What the task asks
Every line below that has "will" in it should be copied.

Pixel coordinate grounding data
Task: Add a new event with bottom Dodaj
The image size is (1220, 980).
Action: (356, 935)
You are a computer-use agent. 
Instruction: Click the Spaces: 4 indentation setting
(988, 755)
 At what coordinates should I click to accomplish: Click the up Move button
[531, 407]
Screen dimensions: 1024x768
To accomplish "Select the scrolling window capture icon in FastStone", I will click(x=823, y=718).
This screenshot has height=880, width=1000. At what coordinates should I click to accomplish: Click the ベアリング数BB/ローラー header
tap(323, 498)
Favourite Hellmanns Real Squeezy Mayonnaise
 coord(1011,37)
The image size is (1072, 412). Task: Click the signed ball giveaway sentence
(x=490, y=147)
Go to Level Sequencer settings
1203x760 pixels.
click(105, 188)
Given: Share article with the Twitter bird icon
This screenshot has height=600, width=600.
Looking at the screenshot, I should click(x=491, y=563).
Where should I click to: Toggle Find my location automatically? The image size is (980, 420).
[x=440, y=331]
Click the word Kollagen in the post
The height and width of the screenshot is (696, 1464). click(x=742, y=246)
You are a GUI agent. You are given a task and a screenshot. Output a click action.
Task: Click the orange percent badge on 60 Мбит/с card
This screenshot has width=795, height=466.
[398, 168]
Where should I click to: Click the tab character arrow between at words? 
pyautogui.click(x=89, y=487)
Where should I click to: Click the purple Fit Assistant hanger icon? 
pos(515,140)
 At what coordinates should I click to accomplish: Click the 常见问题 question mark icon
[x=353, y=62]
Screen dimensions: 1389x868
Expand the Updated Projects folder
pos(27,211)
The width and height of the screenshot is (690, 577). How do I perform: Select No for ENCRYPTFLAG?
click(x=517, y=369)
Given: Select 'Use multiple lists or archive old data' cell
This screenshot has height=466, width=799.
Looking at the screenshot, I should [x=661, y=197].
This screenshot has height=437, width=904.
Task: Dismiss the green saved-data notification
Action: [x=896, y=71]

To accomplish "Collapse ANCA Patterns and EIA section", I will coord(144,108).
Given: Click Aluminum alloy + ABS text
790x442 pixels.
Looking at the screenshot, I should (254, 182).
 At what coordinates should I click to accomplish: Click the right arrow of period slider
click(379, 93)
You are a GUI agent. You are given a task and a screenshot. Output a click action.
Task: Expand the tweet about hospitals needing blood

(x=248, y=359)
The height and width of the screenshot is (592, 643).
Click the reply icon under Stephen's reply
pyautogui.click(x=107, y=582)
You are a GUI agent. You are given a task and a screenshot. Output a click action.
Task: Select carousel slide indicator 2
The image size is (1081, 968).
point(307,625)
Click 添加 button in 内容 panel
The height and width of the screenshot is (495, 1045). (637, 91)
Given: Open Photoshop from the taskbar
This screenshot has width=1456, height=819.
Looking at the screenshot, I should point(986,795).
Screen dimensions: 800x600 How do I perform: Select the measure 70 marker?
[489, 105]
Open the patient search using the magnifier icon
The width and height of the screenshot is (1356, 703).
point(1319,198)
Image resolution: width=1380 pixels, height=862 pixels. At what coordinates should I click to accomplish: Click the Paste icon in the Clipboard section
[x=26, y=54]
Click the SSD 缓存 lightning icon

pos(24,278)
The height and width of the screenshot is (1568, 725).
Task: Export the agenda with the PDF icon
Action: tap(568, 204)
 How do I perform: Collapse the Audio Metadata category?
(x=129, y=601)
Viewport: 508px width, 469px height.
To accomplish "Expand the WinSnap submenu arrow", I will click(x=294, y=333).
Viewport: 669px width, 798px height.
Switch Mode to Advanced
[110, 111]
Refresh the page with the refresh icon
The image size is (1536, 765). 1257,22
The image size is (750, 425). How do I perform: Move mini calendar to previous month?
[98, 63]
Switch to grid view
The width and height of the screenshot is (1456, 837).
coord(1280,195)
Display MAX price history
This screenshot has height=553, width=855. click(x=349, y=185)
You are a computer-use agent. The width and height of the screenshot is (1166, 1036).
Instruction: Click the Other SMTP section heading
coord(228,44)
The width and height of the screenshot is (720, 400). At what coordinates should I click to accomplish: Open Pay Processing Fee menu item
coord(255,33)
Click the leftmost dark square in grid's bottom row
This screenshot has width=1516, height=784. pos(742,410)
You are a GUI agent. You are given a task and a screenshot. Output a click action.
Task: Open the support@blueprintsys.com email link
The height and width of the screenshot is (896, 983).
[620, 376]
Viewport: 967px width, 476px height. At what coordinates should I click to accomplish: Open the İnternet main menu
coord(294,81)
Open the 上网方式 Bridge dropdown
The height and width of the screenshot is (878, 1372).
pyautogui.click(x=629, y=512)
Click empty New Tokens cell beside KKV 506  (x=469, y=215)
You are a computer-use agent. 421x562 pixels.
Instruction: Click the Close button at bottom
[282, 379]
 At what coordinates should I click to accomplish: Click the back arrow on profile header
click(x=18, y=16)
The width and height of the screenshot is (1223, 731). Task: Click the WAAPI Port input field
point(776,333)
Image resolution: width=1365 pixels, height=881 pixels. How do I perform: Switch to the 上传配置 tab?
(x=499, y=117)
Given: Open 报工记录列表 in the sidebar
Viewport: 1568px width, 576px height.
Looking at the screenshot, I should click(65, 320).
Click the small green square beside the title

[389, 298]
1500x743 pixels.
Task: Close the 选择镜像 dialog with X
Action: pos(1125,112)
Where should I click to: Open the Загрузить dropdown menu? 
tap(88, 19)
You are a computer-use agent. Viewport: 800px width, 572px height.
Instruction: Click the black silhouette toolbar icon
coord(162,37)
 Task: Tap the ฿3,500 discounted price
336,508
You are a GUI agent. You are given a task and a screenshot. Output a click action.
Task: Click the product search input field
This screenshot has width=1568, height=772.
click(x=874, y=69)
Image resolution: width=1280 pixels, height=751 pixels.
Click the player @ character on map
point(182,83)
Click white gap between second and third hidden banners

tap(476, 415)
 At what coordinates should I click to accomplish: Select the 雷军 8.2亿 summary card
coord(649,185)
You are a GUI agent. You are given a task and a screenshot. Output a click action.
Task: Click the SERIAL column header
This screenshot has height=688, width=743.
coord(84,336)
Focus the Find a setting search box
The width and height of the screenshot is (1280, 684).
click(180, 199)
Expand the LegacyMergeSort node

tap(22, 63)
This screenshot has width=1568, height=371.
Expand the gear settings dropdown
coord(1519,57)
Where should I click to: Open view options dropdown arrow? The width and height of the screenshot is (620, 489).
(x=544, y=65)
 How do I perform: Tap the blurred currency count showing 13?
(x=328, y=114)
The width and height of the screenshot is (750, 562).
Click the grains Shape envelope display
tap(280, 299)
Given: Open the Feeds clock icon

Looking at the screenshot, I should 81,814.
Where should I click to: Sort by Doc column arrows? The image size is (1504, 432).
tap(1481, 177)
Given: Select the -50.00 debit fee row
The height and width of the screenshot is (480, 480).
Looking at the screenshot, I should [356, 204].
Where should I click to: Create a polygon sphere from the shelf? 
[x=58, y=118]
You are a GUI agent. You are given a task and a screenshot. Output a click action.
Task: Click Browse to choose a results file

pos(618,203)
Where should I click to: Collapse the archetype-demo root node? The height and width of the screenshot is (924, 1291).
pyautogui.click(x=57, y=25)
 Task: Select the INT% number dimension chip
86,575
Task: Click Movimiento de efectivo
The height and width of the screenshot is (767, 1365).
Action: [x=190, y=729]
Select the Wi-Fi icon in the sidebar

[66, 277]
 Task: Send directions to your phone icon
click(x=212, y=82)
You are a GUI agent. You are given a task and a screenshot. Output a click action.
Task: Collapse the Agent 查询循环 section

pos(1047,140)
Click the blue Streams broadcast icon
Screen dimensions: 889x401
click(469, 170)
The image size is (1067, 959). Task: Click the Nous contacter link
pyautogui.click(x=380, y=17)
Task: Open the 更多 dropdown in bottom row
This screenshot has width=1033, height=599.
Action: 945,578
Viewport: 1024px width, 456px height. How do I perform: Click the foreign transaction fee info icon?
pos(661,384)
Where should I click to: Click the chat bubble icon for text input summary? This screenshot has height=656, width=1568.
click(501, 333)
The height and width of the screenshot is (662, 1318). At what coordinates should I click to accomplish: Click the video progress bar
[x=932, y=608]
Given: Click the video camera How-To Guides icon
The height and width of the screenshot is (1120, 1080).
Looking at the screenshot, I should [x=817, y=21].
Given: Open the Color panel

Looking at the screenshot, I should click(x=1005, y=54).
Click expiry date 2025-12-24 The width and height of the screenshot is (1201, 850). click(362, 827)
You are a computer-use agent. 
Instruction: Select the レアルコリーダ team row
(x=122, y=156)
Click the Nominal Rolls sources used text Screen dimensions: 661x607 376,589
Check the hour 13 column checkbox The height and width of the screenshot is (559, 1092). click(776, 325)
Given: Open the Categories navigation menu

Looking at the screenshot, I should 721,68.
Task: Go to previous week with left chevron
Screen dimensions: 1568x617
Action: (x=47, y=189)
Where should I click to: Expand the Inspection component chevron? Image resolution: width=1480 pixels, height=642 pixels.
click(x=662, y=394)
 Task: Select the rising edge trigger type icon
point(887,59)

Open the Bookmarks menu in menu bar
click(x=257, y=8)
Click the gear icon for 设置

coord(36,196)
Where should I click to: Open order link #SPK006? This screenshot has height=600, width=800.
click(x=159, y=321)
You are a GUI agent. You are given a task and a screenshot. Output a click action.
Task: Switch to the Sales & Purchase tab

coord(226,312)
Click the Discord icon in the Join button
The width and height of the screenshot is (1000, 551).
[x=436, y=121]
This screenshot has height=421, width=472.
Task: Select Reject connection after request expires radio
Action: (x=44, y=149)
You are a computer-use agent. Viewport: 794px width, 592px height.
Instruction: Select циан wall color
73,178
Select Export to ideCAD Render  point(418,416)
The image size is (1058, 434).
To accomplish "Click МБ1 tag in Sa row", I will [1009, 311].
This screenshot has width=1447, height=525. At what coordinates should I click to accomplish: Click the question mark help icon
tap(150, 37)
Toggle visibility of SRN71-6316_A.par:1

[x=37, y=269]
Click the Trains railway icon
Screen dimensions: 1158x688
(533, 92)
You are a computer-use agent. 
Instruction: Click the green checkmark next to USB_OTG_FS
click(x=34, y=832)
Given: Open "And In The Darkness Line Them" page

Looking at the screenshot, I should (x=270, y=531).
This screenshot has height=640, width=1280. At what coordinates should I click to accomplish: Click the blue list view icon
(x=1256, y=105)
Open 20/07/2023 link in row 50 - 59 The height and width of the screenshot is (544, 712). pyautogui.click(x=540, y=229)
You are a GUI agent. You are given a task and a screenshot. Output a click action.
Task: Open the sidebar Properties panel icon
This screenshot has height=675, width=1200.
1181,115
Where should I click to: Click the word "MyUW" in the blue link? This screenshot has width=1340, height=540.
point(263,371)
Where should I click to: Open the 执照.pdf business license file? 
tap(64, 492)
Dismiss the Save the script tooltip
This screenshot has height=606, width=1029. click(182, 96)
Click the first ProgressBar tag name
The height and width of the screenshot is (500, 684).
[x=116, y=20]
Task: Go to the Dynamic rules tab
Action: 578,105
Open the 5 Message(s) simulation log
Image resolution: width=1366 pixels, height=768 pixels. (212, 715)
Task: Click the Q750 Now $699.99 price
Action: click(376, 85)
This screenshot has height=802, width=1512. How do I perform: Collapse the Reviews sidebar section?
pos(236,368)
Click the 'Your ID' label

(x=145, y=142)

Finished task
To accomplish "Select the scrolling window capture icon in FastStone", I will click(x=823, y=718).
To accomplish "Collapse ANCA Patterns and EIA section", I will coord(144,108).
To accomplish "Expand the WinSnap submenu arrow", I will click(x=294, y=333).
To accomplish "Click МБ1 tag in Sa row", I will [1009, 311].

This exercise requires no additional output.